Mutual admiration 

By Dawn Wiseman

Jim Uniacke Magnifying glass

Jim Uniacke

PhD graduate Jim Uniacke (Biology) and his advisor Bill Zerges clearly share a deep respect for each other’s work.

Zerges is impressed by Uniacke’s scientific achievements and publication record, substantial for a student and opening new areas of research.

Uniacke was drawn to Concordia by the “exciting and cutting edge” work being done in Zerges’ lab.

He credits his publication success, however, to “hard work, interest in what I was doing, the novelty of my project, a supportive work environment,” and Zerges’ guidance.

Uniacke’s work focused on increasing knowledge of compartmentalization in chloroplasts, the site of photosynthesis in plant cells.
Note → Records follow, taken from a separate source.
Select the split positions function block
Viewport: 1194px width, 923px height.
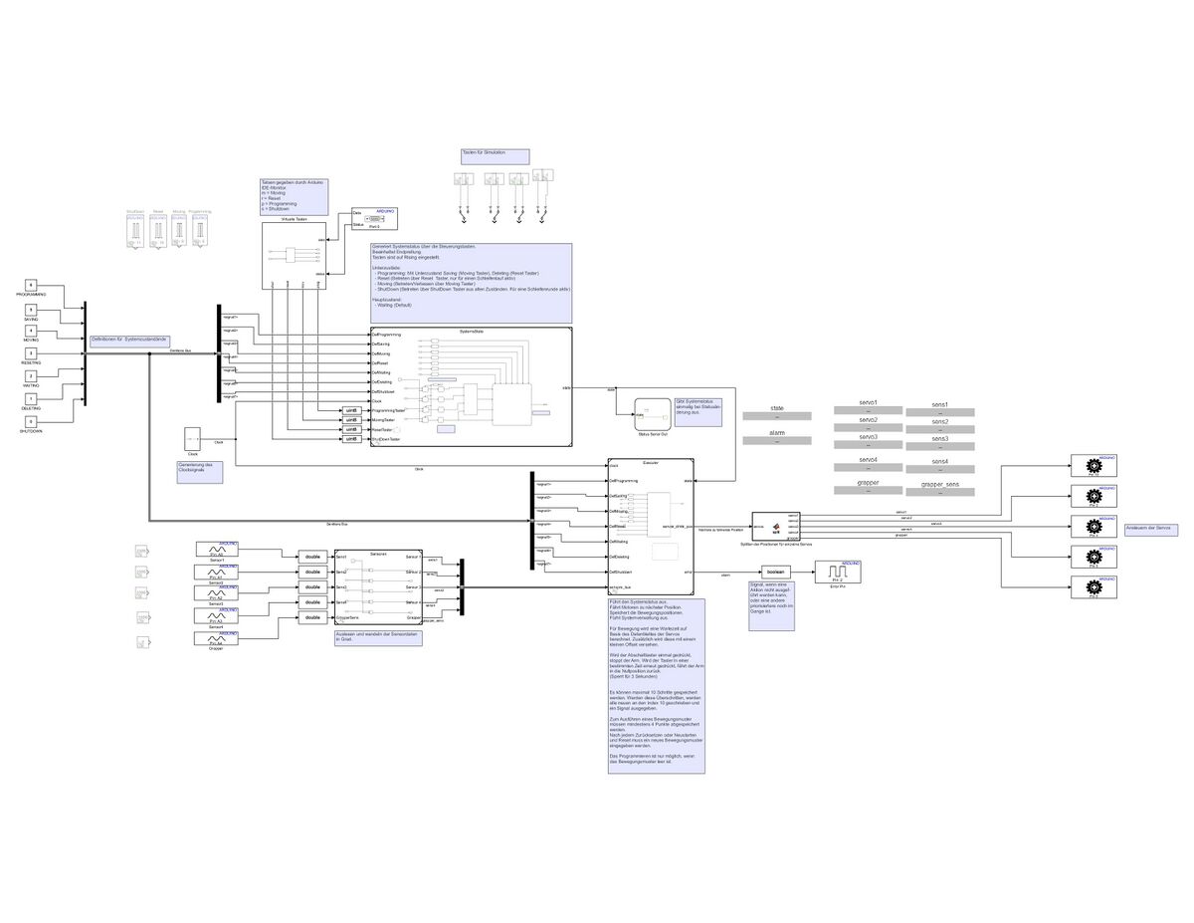click(777, 525)
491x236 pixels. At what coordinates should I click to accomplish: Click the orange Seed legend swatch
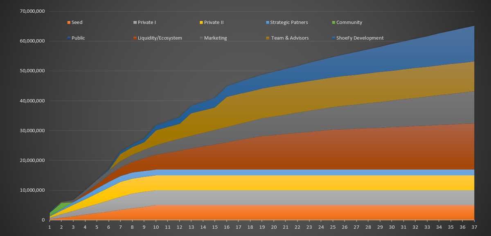point(69,23)
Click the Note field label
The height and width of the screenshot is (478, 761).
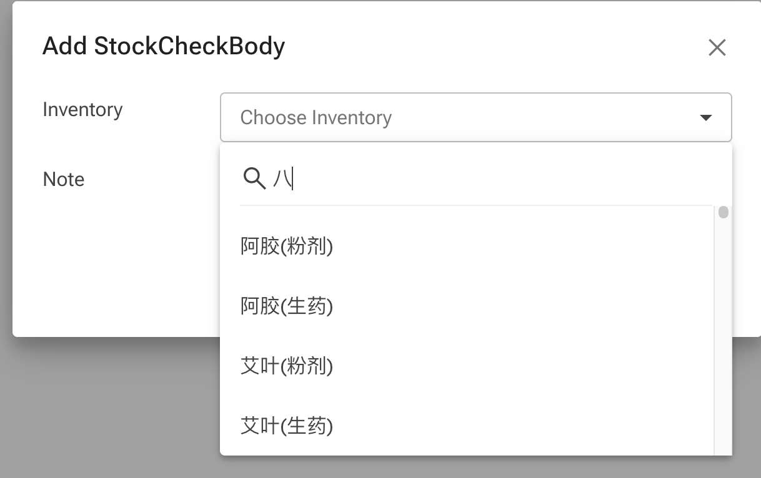(63, 179)
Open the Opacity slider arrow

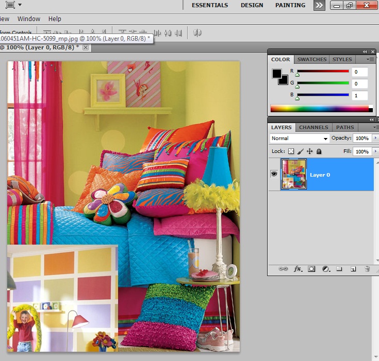(x=375, y=139)
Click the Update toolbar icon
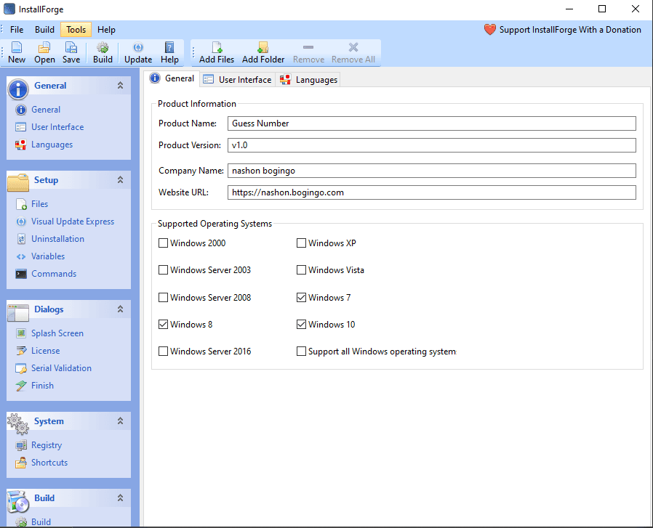 [137, 52]
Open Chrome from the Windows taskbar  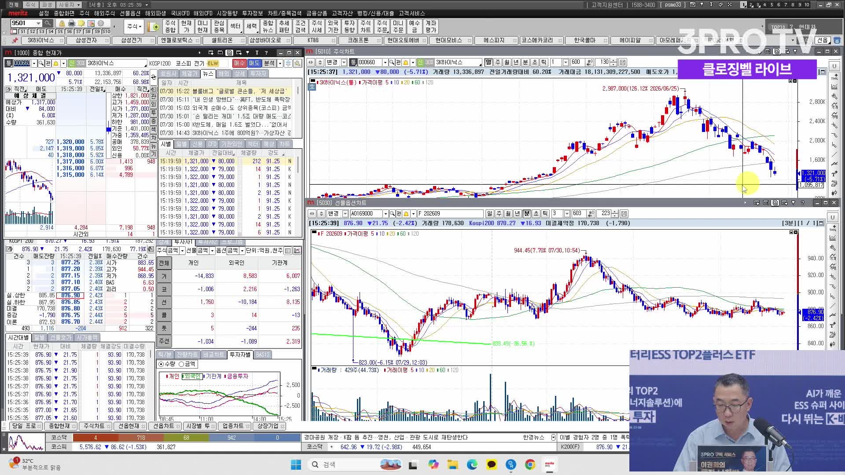click(530, 464)
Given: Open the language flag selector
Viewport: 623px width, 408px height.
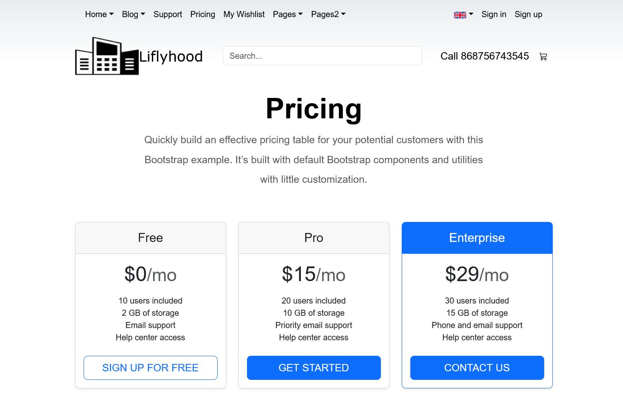Looking at the screenshot, I should [463, 15].
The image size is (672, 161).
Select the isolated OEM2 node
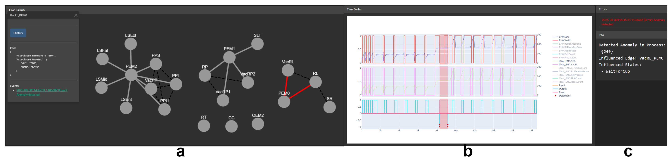click(x=258, y=124)
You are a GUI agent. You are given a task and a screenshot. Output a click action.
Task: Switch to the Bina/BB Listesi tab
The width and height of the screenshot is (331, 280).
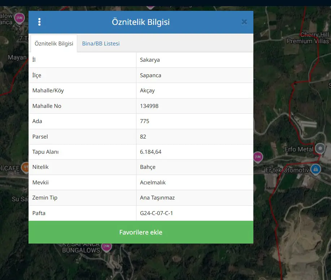[101, 43]
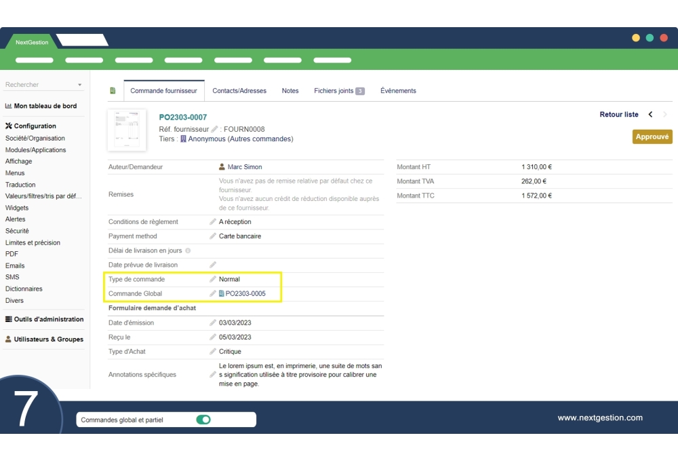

Compartmentalization within tiny intracellular structures, like the chloroplast, has a number of functions, among them: allowing chemical reactions to be separated; grouping together enzymes that work together to increase efficiency; maintaining a high concentration of molecules needed for chemical reactions

Using fluorescence microscopy, a relatively new method for viewing very small organic structures, Uniacke demonstrated that “the chloroplast is much more compartmentalized than previously thought.”

He also discovered two novel chloroplast compartments, one of which may have applications in development of more effective chemotherapy treatment.

He’ll be taking this new knowledge with him to the University of Ottawa next fall where Uniacke will conduct post-doctoral research on cancer cell biology in the hopes of finding novel therapies to prevent tumor progression.

Ultimately he hopes to obtain a “faculty position in a university and manage my own research lab,” where he can contribute not only through research but also by helping to train “a new crop of emerging researchers.”